Task inputs START
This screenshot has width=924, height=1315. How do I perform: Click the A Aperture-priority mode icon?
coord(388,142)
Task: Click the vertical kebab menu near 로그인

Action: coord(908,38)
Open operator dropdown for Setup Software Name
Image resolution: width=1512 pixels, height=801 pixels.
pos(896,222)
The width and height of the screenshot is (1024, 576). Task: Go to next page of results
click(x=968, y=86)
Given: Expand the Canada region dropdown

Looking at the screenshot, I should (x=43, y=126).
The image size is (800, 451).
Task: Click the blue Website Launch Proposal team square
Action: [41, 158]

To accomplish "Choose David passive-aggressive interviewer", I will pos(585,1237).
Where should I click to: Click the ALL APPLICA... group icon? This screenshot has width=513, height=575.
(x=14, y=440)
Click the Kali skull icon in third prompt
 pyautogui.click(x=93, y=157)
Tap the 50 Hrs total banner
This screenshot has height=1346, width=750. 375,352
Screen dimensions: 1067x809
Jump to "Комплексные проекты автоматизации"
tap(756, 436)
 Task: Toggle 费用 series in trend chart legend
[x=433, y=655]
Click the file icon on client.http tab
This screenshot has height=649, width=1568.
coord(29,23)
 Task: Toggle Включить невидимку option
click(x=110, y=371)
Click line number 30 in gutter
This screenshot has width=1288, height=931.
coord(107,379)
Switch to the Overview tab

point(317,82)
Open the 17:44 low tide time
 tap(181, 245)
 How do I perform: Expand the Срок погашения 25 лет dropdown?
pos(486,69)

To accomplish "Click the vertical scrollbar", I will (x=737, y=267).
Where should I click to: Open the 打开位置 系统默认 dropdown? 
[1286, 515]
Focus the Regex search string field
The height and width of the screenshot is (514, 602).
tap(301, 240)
Task inputs END
Task to complete: Go through the records and set each one down again, unchanged.

Output of the task:
This screenshot has width=924, height=1315. How do I perform: Click the A Aperture-priority mode icon?
coord(388,142)
Task: Click the vertical kebab menu near 로그인

Action: coord(908,38)
Open operator dropdown for Setup Software Name
Image resolution: width=1512 pixels, height=801 pixels.
pos(896,222)
The width and height of the screenshot is (1024, 576). Task: Go to next page of results
click(x=968, y=86)
Given: Expand the Canada region dropdown

Looking at the screenshot, I should (x=43, y=126).
The image size is (800, 451).
Task: Click the blue Website Launch Proposal team square
Action: [41, 158]

To accomplish "Choose David passive-aggressive interviewer", I will pos(585,1237).
Where should I click to: Click the ALL APPLICA... group icon? This screenshot has width=513, height=575.
(x=14, y=440)
Click the Kali skull icon in third prompt
 pyautogui.click(x=93, y=157)
Tap the 50 Hrs total banner
This screenshot has height=1346, width=750. 375,352
Screen dimensions: 1067x809
Jump to "Комплексные проекты автоматизации"
tap(756, 436)
 Task: Toggle 费用 series in trend chart legend
[x=433, y=655]
Click the file icon on client.http tab
This screenshot has height=649, width=1568.
coord(29,23)
 Task: Toggle Включить невидимку option
click(x=110, y=371)
Click line number 30 in gutter
This screenshot has width=1288, height=931.
coord(107,379)
Switch to the Overview tab

point(317,82)
Open the 17:44 low tide time
 tap(181, 245)
 How do I perform: Expand the Срок погашения 25 лет dropdown?
pos(486,69)

To accomplish "Click the vertical scrollbar", I will (x=737, y=267).
Where should I click to: Open the 打开位置 系统默认 dropdown? 
[1286, 515]
Focus the Regex search string field
The height and width of the screenshot is (514, 602).
tap(301, 240)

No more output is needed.